READING PASSAGE:
——————————

Class 11 Mathematics Sets MCQs Set C

Question. If \( aN = \{ax : x \in N\} \) then \( 3N \cap 7N = \)
(a) \( 21N \)
(b) \( 10N \)
(c) \( 4N \)
(d) \( 5N \)
Answer: (a) \( 21N \)
Hint: \( 3N = \{3x : x \in N\}, 7N = \{7x : x \in N\} \implies 3N \cap 7N = 21N \).

Question. If \( A = \{1,2,3,4,5,6\}, B = \{1,2\} \), then \( \frac{A}{\left(\frac{A}{B}\right)} = \)
(a) \( A \)
(b) \( \phi \)
(c) \( A \cap B \)
(d) \( A \cup B \)
Answer: (c) \( A \cap B \)
Hint: \( \frac{A}{B} = A - B = \{3,4,5,6\} \). Then \( \frac{A}{\left(\frac{A}{B}\right)} = A - \{3,4,5,6\} = \{1,2\} = A \cap B \).

Question. If \( n(U) = 700, n(A) = 200, n(B) = 300, n(A \cap B) = 100 \), then \( n(A' \cap B') \) is equal to
(a) 400
(b) 240
(c) 300
(d) 500
Answer: (c) 300
Hint: \( n(A' \cap B') = n(A \cup B)' = n(U) - n(A \cup B) = 700 - (200 + 300 - 100) = 700 - 400 = 300 \).

Question. If \( n(U) = 48, n(A) = 28, n(B) = 33 \) and \( n(B-A) = 12 \), then \( n(A \cap B)^C \) is
(a) 27
(b) 28
(c) 29
(d) 30
Answer: (a) 27
Hint: \( n(A \cap B) = n(B) - n(B-A) = 33 - 12 = 21 \). \( n(A \cap B)^C = n(U) - n(A \cap B) = 48 - 21 = 27 \).

Question. If \( n(A \cap B^C) = 5, n(B \cap A^C) = 6, n(A \cap B) = 4 \) then the value of \( n(A \cup B) \) is
(a) 18
(b) 15
(c) 16
(d) 17
Answer: (b) 15
Hint: \( n(A) = n(A \cap B) + n(A \cap B^C) = 4 + 5 = 9 \). \( n(B) = n(A \cap B) + n(B \cap A^C) = 4 + 6 = 10 \). \( n(A \cup B) = n(A) + n(B) - n(A \cap B) = 9 + 10 - 4 = 15 \).

Question. Let \( n(A-B) = 25+X, n(B-A) = 2X \) and \( n(A \cap B) = 2X \). If \( n(A) = 2(n(B)) \) then 'X' is
(a) 4
(b) 5
(c) 6
(d) 7
Answer: (b) 5
Hint: \( n(A) = n(A-B) + n(A \cap B) = 25 + X + 2X = 25 + 3X \). \( n(B) = n(B-A) + n(A \cap B) = 2X + 2X = 4X \). Given \( n(A) = 2n(B) \implies 25 + 3X = 2(4X) \implies 25 + 3X = 8X \implies 5X = 25 \implies X = 5 \).

——————————

STATED TASK A: List the answer given for each question in the sets quiz, including its option letter.
The sets quiz and the listing have no connection to each other.

(Stored items from a collection)

——————————

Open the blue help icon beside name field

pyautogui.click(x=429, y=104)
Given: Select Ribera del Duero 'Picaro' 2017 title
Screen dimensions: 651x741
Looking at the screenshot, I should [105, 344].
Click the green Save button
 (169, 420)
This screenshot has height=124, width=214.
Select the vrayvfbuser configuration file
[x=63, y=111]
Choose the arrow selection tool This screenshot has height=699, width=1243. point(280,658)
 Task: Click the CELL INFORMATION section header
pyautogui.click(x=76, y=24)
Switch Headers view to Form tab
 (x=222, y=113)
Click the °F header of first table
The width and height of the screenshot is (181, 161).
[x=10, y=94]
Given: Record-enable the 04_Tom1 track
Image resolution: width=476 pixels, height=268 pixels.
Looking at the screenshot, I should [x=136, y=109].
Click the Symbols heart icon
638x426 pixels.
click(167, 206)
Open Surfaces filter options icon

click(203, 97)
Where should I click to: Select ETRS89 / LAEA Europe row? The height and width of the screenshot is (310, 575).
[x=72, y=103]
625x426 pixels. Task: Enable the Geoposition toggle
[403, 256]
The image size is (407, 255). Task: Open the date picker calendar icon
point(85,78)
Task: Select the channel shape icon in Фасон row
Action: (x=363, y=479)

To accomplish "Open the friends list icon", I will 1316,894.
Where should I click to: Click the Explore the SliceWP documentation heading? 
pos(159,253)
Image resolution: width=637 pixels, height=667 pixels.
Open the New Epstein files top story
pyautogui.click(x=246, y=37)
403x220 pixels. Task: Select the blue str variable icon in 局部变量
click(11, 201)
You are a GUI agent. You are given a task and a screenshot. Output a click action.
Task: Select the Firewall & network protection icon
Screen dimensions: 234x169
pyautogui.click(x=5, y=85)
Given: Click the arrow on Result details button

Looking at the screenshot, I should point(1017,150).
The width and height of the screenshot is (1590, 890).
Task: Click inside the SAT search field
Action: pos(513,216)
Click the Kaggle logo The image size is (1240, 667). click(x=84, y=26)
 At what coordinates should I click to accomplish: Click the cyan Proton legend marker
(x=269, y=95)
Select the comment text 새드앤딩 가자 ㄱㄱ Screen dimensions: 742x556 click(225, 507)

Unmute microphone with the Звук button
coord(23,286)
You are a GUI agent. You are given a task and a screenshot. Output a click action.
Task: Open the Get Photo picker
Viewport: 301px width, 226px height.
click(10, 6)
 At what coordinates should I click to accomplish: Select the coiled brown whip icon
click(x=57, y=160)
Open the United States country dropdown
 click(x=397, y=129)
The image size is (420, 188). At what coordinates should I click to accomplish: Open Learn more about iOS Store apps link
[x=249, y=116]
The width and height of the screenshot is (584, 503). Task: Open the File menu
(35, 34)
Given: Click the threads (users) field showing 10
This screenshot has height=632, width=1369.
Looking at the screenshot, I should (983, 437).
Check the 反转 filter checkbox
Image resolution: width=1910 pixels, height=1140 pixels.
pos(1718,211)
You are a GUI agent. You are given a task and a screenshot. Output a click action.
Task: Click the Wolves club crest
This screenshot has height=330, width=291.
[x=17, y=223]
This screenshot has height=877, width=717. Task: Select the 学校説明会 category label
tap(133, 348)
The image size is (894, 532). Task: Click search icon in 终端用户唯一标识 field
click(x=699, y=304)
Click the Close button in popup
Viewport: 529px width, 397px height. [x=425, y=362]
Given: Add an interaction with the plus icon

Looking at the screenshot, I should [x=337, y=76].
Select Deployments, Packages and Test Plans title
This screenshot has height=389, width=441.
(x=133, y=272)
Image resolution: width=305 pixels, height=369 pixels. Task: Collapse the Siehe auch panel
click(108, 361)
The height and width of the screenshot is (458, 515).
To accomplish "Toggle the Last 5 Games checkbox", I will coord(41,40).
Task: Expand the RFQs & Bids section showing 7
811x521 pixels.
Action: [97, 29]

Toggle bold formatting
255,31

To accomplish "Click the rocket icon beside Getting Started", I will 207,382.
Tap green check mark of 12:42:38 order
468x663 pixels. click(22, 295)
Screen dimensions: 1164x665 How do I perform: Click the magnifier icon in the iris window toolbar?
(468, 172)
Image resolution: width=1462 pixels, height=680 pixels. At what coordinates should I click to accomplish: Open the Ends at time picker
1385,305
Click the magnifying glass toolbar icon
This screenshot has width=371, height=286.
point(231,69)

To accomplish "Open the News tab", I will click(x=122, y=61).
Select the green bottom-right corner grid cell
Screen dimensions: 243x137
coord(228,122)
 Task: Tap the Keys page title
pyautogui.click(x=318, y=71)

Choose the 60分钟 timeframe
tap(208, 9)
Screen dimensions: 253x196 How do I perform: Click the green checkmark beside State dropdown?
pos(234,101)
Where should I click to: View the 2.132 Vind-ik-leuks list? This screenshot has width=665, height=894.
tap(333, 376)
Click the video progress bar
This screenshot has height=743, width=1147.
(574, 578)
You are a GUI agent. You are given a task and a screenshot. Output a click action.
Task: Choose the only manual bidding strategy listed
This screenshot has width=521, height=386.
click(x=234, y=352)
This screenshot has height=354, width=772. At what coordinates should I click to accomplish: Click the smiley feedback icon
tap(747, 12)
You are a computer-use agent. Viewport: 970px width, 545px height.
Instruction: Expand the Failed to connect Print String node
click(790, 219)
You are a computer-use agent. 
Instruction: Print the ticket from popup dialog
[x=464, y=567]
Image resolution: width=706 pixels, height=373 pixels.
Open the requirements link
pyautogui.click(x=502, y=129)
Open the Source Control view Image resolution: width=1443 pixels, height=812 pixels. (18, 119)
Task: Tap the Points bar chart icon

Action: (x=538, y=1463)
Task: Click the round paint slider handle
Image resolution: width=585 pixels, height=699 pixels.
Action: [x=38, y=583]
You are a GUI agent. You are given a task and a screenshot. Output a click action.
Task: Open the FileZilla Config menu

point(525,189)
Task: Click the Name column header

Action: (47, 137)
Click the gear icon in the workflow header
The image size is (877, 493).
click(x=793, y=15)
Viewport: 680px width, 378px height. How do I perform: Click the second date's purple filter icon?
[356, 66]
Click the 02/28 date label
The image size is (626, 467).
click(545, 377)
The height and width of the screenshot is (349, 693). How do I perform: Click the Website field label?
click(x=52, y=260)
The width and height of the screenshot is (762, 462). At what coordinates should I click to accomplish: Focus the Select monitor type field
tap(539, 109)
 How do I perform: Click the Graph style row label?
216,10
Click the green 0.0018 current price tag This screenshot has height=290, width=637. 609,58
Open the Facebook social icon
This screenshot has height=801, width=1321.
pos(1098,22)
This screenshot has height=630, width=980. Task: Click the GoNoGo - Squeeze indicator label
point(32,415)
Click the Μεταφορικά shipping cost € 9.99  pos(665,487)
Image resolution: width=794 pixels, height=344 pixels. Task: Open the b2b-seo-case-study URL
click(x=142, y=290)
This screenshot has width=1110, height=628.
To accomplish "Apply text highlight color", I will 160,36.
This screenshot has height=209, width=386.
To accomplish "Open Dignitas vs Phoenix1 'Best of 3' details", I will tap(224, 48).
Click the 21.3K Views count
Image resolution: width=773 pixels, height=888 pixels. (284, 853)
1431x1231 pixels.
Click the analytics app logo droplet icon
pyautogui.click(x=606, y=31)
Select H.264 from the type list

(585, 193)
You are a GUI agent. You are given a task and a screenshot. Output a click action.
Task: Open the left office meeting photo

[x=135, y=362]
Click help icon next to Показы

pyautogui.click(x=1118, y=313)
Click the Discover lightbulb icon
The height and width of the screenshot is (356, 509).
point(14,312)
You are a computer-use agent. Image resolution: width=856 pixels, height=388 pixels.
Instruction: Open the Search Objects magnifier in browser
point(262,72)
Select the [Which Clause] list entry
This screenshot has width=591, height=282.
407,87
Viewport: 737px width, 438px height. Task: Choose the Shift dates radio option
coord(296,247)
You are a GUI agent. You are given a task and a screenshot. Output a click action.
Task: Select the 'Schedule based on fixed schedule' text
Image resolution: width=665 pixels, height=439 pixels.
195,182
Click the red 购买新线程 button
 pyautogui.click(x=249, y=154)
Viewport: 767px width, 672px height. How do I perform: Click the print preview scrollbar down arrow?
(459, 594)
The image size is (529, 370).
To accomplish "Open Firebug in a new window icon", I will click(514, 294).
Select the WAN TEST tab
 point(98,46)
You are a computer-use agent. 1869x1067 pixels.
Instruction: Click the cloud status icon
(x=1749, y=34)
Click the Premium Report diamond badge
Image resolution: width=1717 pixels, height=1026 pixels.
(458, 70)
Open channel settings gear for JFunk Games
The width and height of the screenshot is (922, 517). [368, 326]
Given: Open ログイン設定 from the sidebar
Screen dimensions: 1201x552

——————————

STATED TASK B: Write out the stretch of the listing from the line containing "Select the [Which Clause] list entry" through the end of the listing, both ends included.

CORRECT OUTPUT A:
(a) 21N
(c) A ∩ B
(c) 300
(a) 27
(b) 15
(b) 5

CORRECT OUTPUT B:
Select the [Which Clause] list entry
This screenshot has width=591, height=282.
407,87
Viewport: 737px width, 438px height. Task: Choose the Shift dates radio option
coord(296,247)
You are a GUI agent. You are given a task and a screenshot. Output a click action.
Task: Select the 'Schedule based on fixed schedule' text
Image resolution: width=665 pixels, height=439 pixels.
195,182
Click the red 购买新线程 button
 pyautogui.click(x=249, y=154)
Viewport: 767px width, 672px height. How do I perform: Click the print preview scrollbar down arrow?
(459, 594)
The image size is (529, 370).
To accomplish "Open Firebug in a new window icon", I will click(514, 294).
Select the WAN TEST tab
 point(98,46)
You are a computer-use agent. 1869x1067 pixels.
Instruction: Click the cloud status icon
(x=1749, y=34)
Click the Premium Report diamond badge
Image resolution: width=1717 pixels, height=1026 pixels.
(458, 70)
Open channel settings gear for JFunk Games
The width and height of the screenshot is (922, 517). [368, 326]
Given: Open ログイン設定 from the sidebar
Screen dimensions: 1201x552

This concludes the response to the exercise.